Journalist Yuri Kato, author of the recently published book “Japanese Cocktails” says, “In Japan, we carve ice balls out of mineral water using an ice pick or knife. In fact, to become a member of the National Bartenders Association of Japan, a bartender must be able to quickly carve a perfect ice ball. Japanese people appreciate the ice ball when sipping whisky. It keeps the whisky at a steady temperature about an hour.”
Peek likes using ice balls when serving cocktails on the rocks. “Since it is round, the corners don’t melt, leaving the first sip as cold as the last. They’re crystal clear, look sexy and last a long time. In a recent cocktail competition, I presented my entry with an ice ball to ensure it wasn’t watered down by the time it made it to the judges’ table.”

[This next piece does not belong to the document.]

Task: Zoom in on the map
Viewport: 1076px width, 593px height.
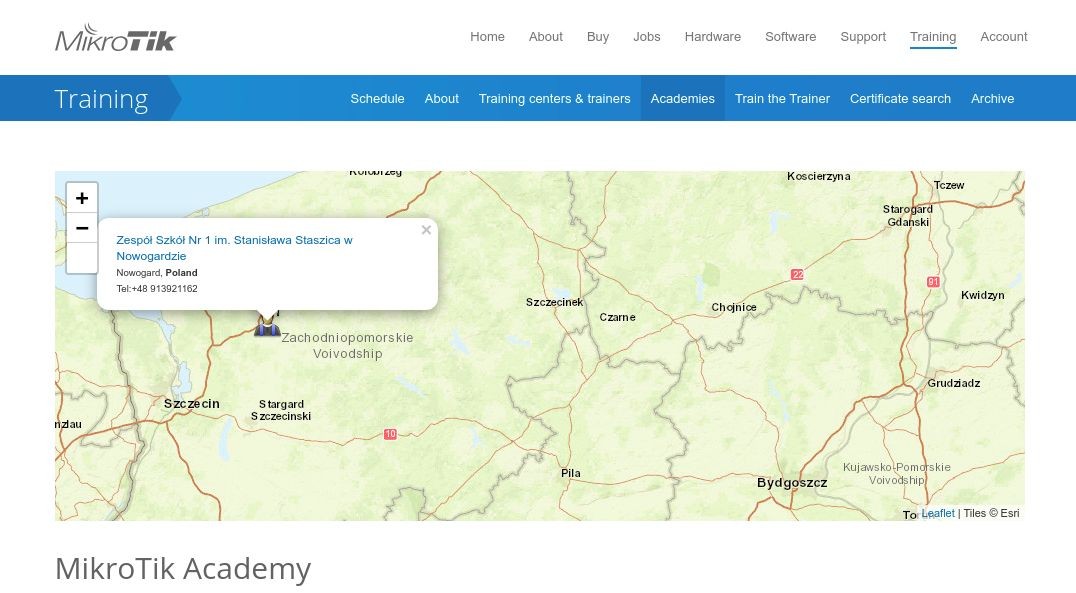Action: tap(82, 198)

Back in the day, cocktails were prepared with chipped, cracked or crushed ice. Even as late as the ’70s, bars typically carried cubed and crushed ice at the bartender’s station. But as juleps, frappes and smashes slipped from the limelight, so did the need for stocking crushed ice behind the bar. The Tiki revival has changed that.
“Tiki drinks are those popularized after Repeal through the 1950s and ’60s,” Pogash says. “Luminaries such as ‘Trader’ Vic Bergeron knew that crushed ice created a massively cold drink and that people in the tropical South Pacific needed more help beating the heat than anyone else.”
Its cooling abilities result from having more surface area than any other form of ice, second only to shaved ice.
Adds Magerian, “That means crushed ice is perfect for making Tiki drinks. Not only does it make them cold, but they’re potent drinks, so the extra dilution is an advantage.”
While the cocktail may reign supreme, ice appears to be the power behind the throne. As Pogash says, “You’ve walked into a place that cares about their drinks when you see the proper ice being plopped, dropped, chipped or cracked into your glass.”